G.R. No. L-879. October 02, 1946

EDUARDO GOMEZ, Petitioner, VS. THE DIRECTOR OF PRISONS, RESPONDENT.

Decisions / Signed Resolutions October 2, 1946 EN BANC TUASON, J.:


TUASON, J.:


This is a petition for a writ of habeas corpus with the Director of Prisons
as respondent. The petitioner is Eduardo Gomez, who has filed the petition in
behalf of Eliseo Gomez, at present confined in the new Bilibid Prison, in the
municipality of Muntinglupa, Province of Rizal, as a detention prisoner.

The petition and the return of the writ disclose that Eliseo Gomez was
committed to the new Bilibid Prison on May 27, 1944, by the Court of First
Instance of Manila, by virtue of a judgment of conviction for rape, sentencing
him to suffer an indeterminate penalty of from 6 years and (1) day of
prision mayor to (14) years and (8) months of reclusion
temporal
, to pay the offended party P500 as indemnity, and to pay the
costs. The commitment, addressed to the Director of Prisons, was signed by Judge
Buenaventura Ocampo, of the Court of First Instance of Manila.
Certified copy
thereof is attached to as part of the return.

The prisoner appealed, to tho Court of Appeals in due time but before the
case disposed of, the record was completely destroyed or lost.

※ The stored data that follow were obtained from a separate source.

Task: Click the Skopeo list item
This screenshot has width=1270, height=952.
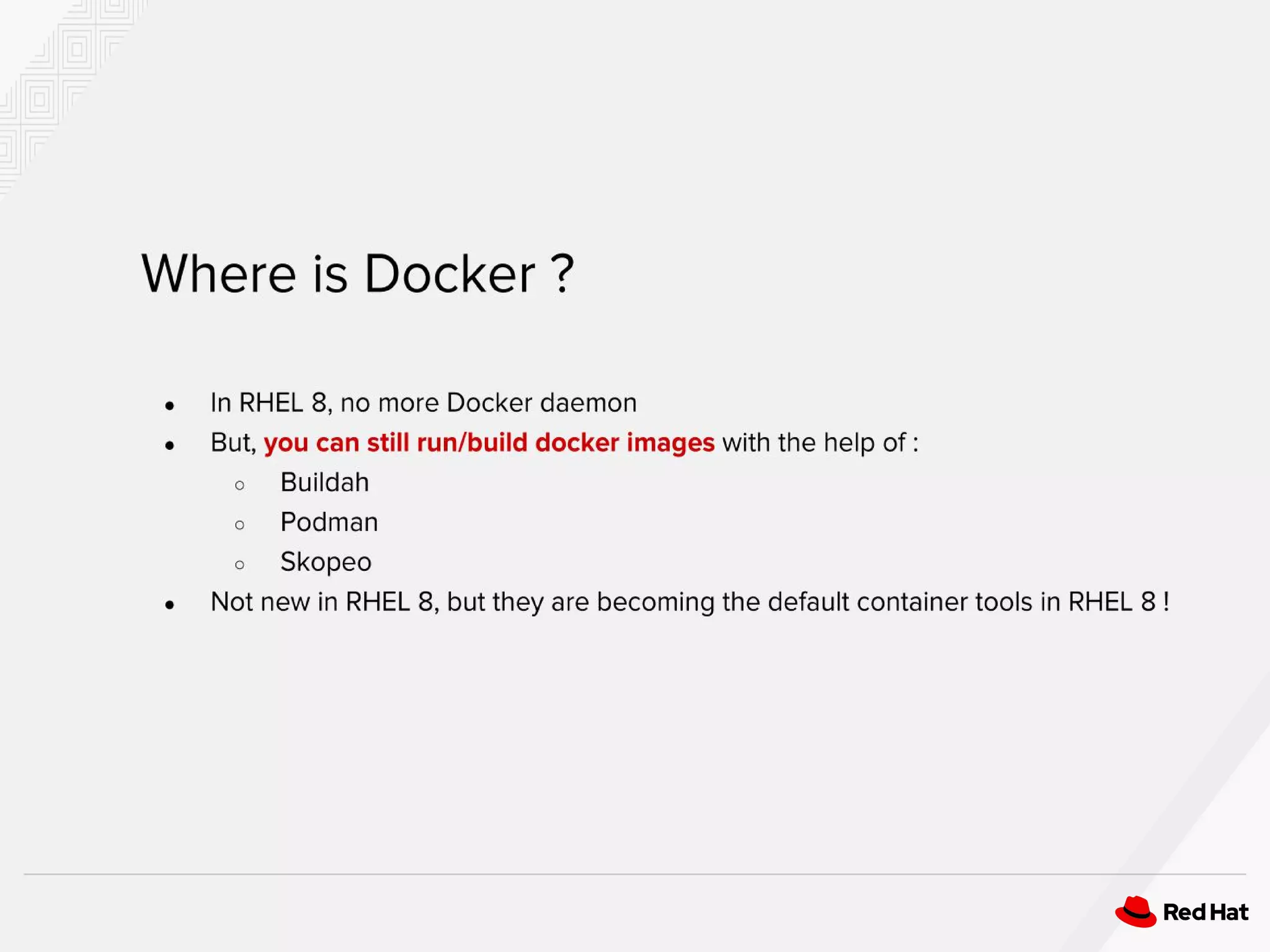Action: 326,562
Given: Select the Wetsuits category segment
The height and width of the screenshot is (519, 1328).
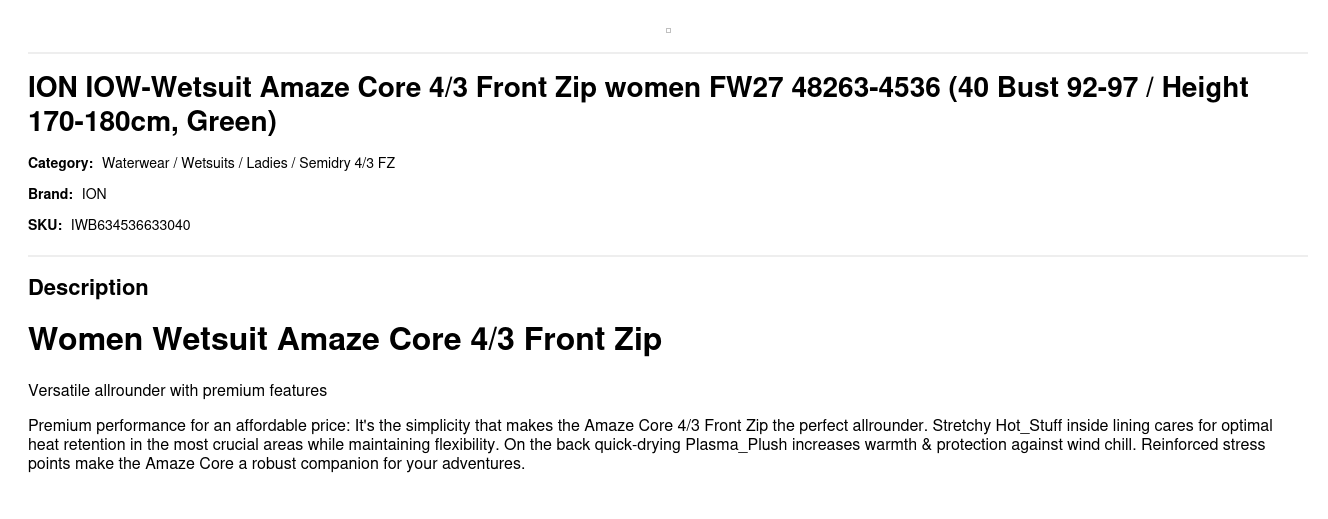Looking at the screenshot, I should [208, 163].
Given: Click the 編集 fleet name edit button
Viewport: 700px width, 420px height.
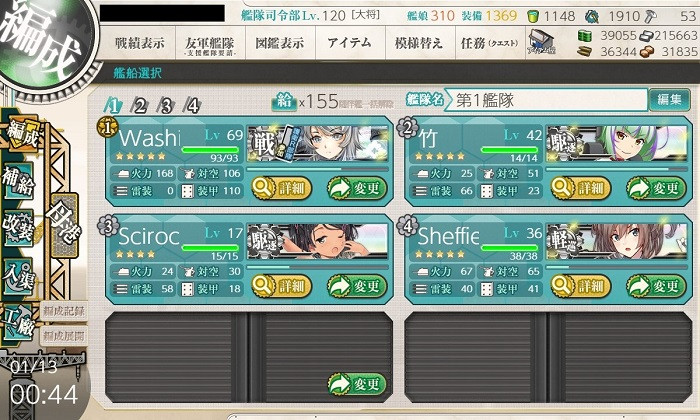Looking at the screenshot, I should 669,100.
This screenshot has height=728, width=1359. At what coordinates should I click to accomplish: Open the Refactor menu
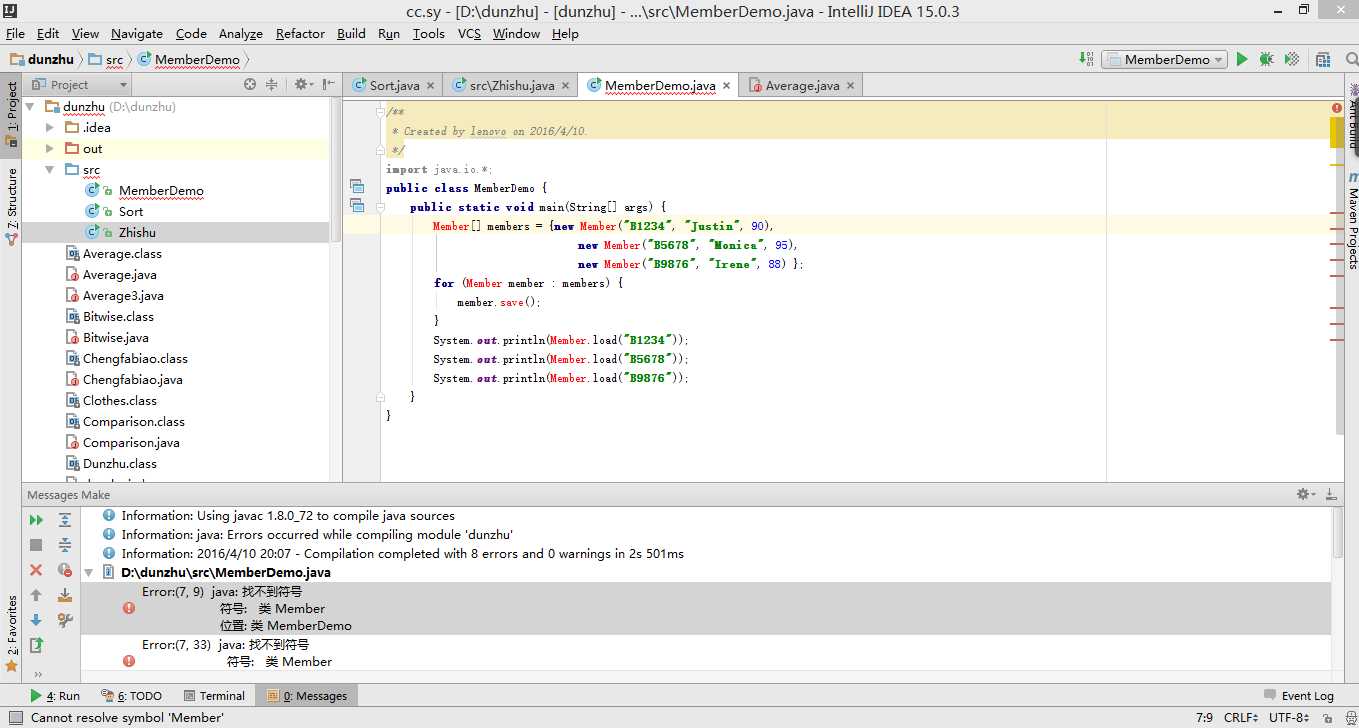300,33
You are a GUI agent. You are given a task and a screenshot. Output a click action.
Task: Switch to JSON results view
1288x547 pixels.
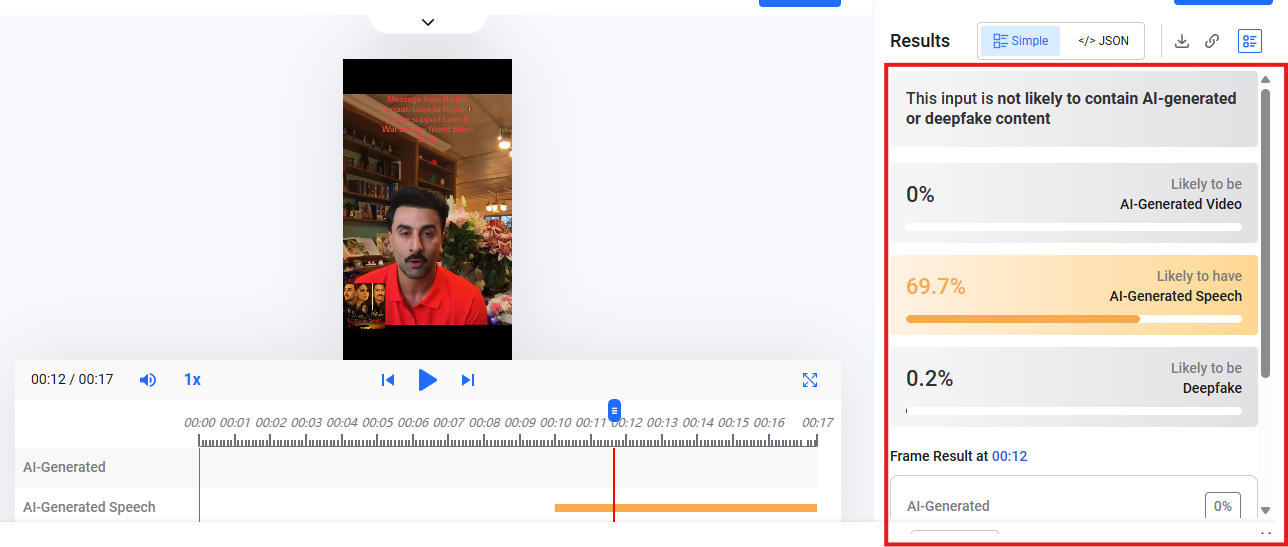pos(1103,41)
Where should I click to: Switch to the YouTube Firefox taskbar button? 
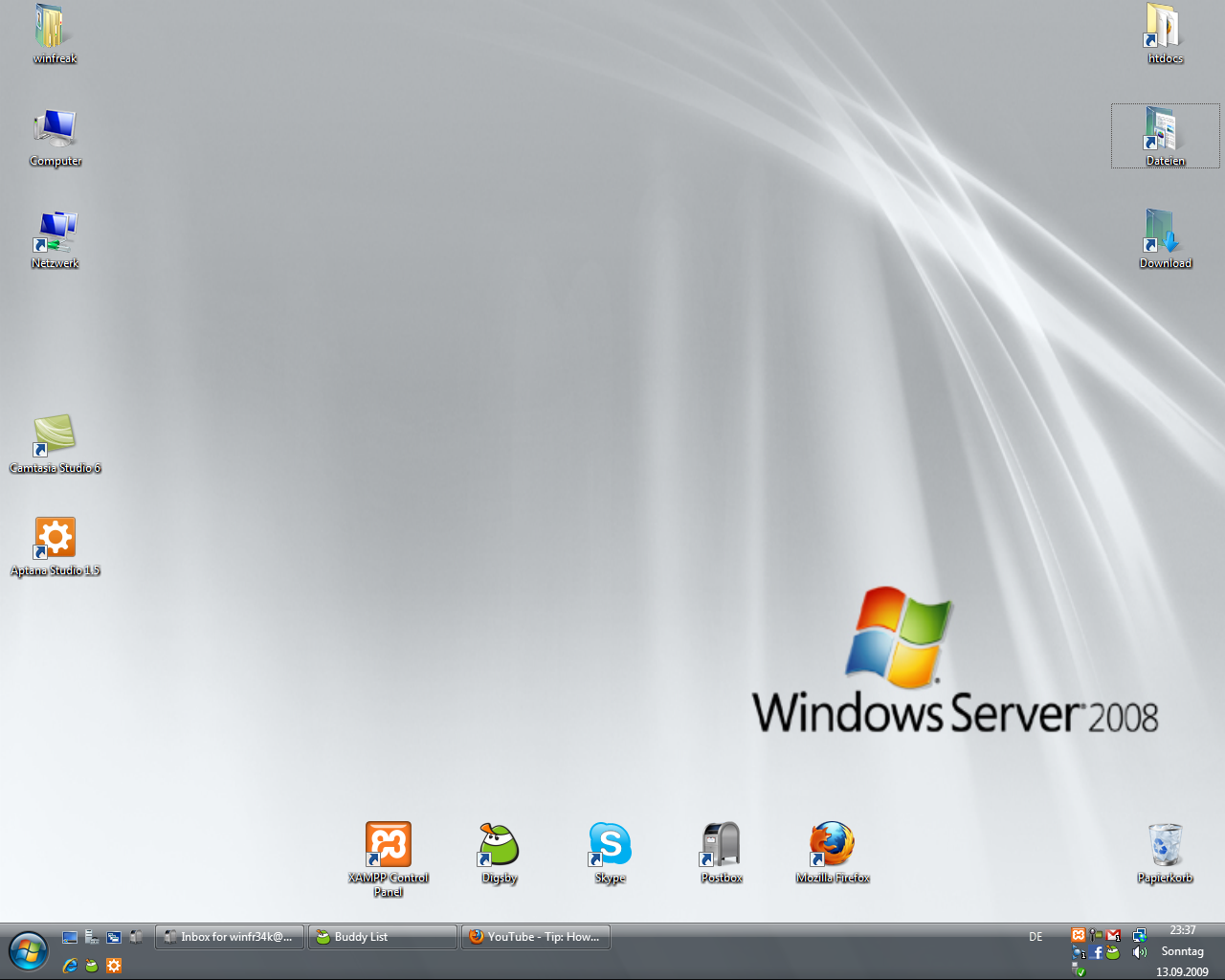coord(536,937)
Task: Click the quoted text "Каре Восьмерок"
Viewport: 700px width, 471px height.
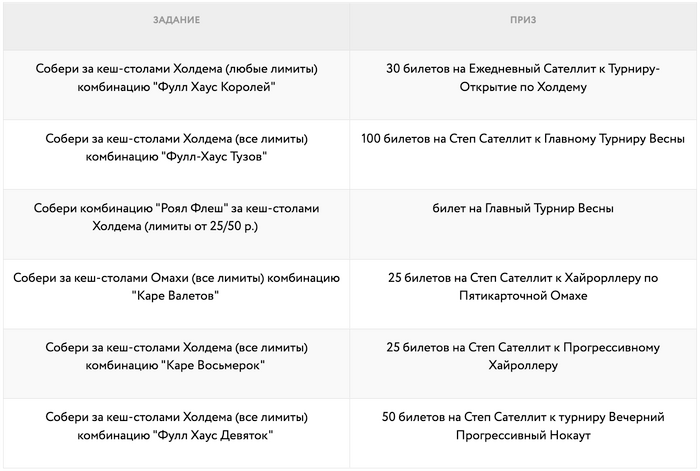Action: coord(213,366)
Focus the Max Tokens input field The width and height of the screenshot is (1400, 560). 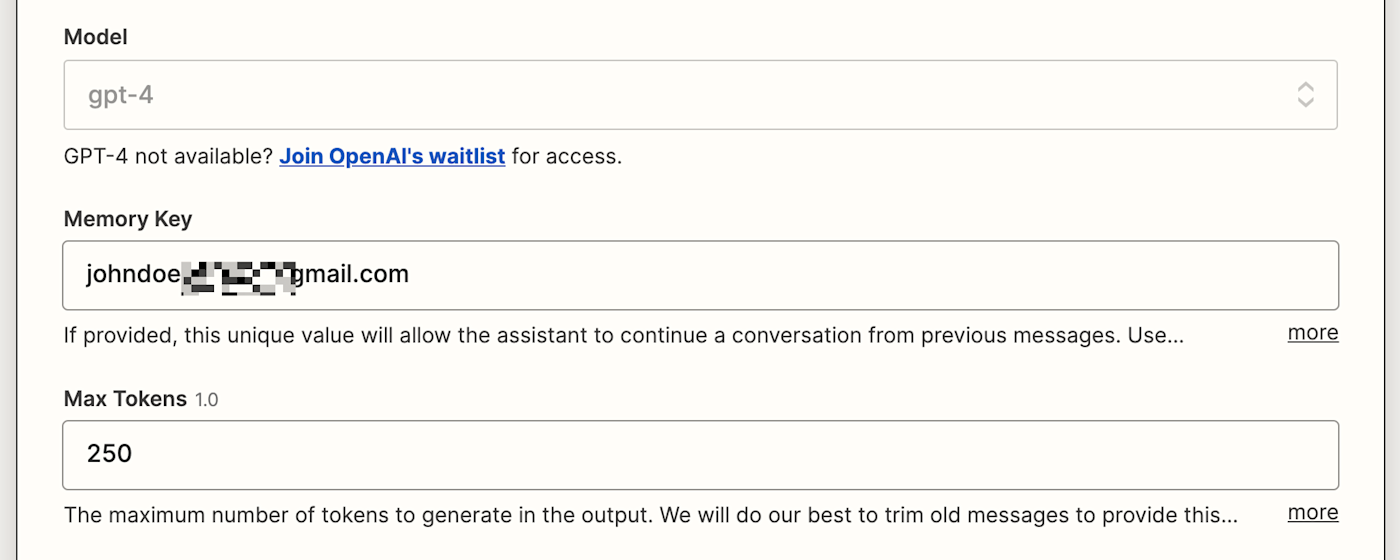[700, 455]
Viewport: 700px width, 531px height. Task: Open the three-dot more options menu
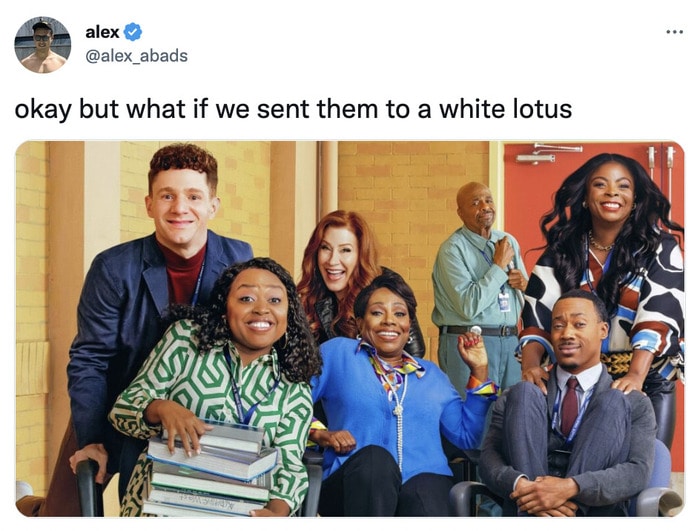(x=674, y=32)
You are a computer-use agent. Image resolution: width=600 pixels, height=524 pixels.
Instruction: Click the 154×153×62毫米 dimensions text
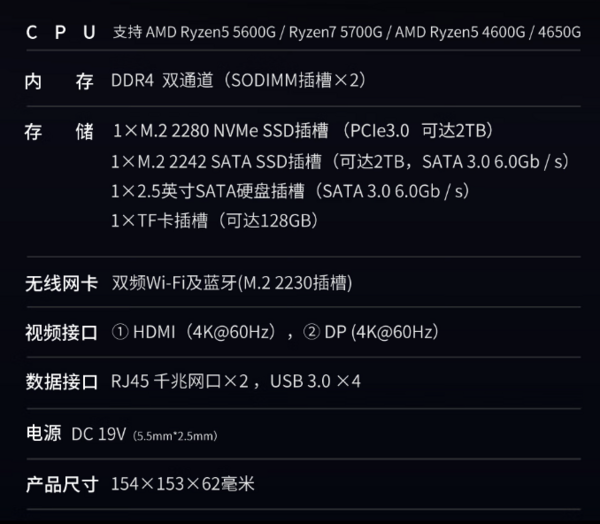point(183,485)
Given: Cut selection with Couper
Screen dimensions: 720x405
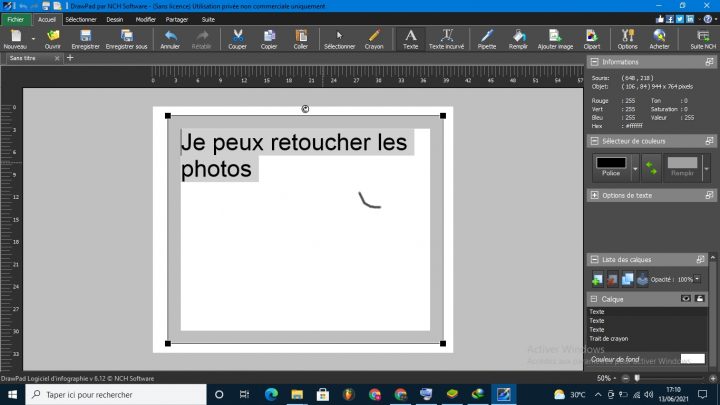Looking at the screenshot, I should click(237, 39).
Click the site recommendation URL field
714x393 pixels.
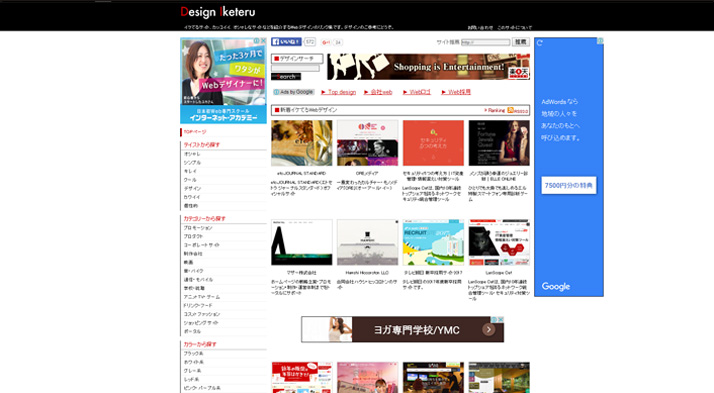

Section 4 Rule 102, of the Rules of Court provides that “If it appears that
the person alleged to be restrained of his liberty is in the custody of en
officer under process issued by a court or judge, or by virtue of a judgment or
order of a court of record, and that the court or judge had jurisdiction to
issue the process, render the judgment, or make the order, the “writ shall not
be allowed; * * *. Nor shall anything in this rule be held to authorize the
discharge * * * of a person suffering imprisonment under lawful judgment.”

The petition does not make out a case. The Director of Prisons is holding the
prisoner under process issued by a competent court, in pursuance of a lawful,
subsisting judgment. The prisoner himself admits the legality of his detention.
The mere loss or destruction of the record of the case does not invalidate the
judgment or the commitment, or authorize the prisoner’s release.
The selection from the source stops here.